Meet the Five Profuse African First Children Nurtured By Their Fathers to be Presidents

Last month, Justin Trudeau, son of the 15th Prime Minister of Canada Pierre Trudeau, was elected Prime Minister which ushered in Canada’s first political dynasty. The concept of political dynasties is often perceived as problematic within Africa, even though dynasty is not an anomaly in other parts of the world. The United States, for example, has had two father-son presidents in its history. The first were John Adams and his son, John Quincy Adams, who were the 2nd and 6th Presidents of the U.S. respectively while the second set were George H. W. Bush, who was the 41st President for 1 term, and his son George W. Bush, who was the 43rd President for 2 terms. Asia is the only continent where we have seen an instance of father-daughter presidential legacy such as the daughter of Mahatma Ghandi, Indira Ghandi and the daughter of former South Korean President Park Chung-hee, President Pak Geu-hye.

With this perspective in mind, here are five current African Presidents, whose fathers have also been president and how they differ from their fathers.

President of Botswana

Ian Khama, the current President of Botswana, is the son of Sir Seretse Khama, The country’s first post-independence leader. Ian was born on the 27th of February 1953 during his parents’ exile in England. He took over as President in April 2008 and secured a five-year term in the 2009 parliamentary election. He also contested and won the election which took place in 2014.


According to the BBC, critics describe him as an authoritarian while supporters say he is decisive and efficient. Ian has been advised to act like his father, Sir Seretse Khama’s who was a statesman and played a vital role in the liberation of the Southern African region rather than give way to whims that harm his relationship with fellow African leaders.

President of Kenya

Uhuru Kenyatta is the 4th President of Kenya and the son of the Founding President, Jomo Kenyatta. Kenyatta, known as Kenya’s youngest president, was sworn in 2013.



President Uhuru Kenyatta has travelled out of Kenya several times unlike his father who travelled only twice during his 15-year rule as President. His father was also known to be an authoritarian who carried a fly-whisk as his mark of authority. President Uhuru does not have a natural flair for public speaking but has a powerful voice and can be persuasive when fighting in his corner.

President of Democratic Republic of the Congo (DRC)
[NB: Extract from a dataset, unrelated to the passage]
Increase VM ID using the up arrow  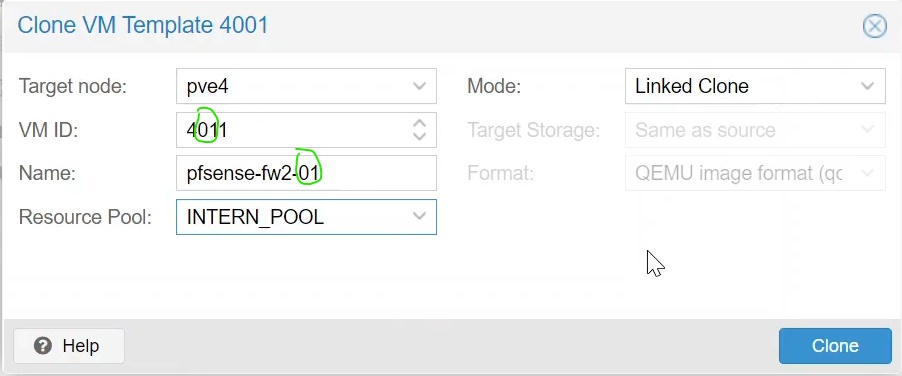[419, 123]
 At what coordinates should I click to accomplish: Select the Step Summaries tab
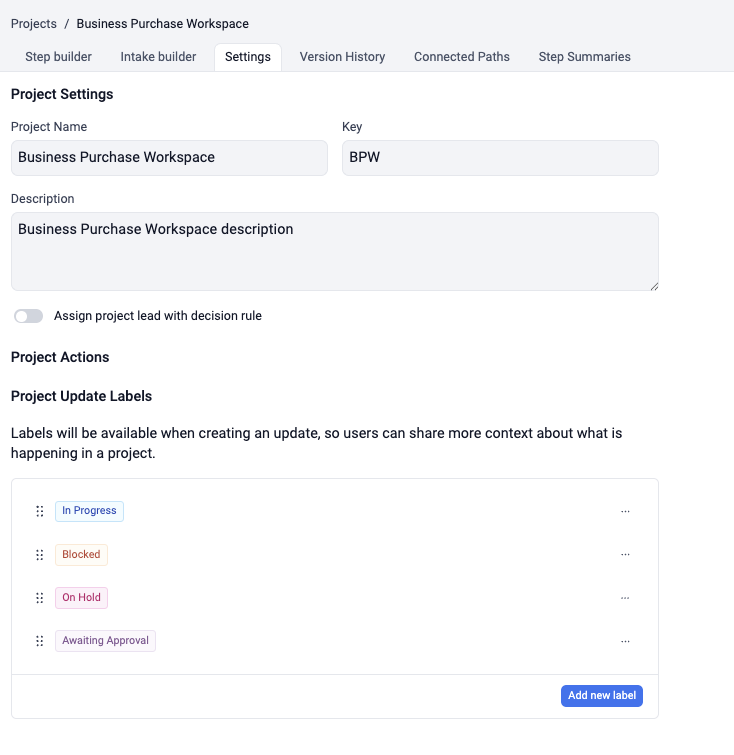584,57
Joseph Kabila, the current President of DRC has been so since 2001. He assumed the Office of the President ten days after the assassination of his father, President Laurent-Désiré Kabila. He was elected as President in 2006 and re-elected for a second term in 2011.


Until 2004, he was famous for being the world’s first president born in the 1970s. The Kabilas have ruled for almost 18 years since the country’s post independence history and unlike his father who had three wives, Joseph Kabila has only one wife.

President of Gabon

The current President of Gabon, Ali Bongo Ondimba, is the son of Omar Bongo who was President from 1967 until his death in 2009. Following the death of his father, Ali Bongo Ondimba contested for the presidential seat under the Gabonese Democratic Party in 2009 where he won the election with a total of 42% of all the votes.


Ali Bongo may not be very different from his father as he was accused in 2010 of swindling millions of Dollars of tax payer money to purchase private property in France.

President of Togo

The current President of Togo, Faure Essozimna Gnassingbé, assumed office after the death of his father, Gnassingbé Eyadéma, in 2005. International leaders originally denounced the naming of Faure as President but he later contested and won through a democratic election that was held, becoming the official Head of State.

He also contested and won the presidential elections in 2009 and 2015. The Gnassingbé family has run Togo through its 55-year post-independence history, with five more years to go following the re-election of the current President.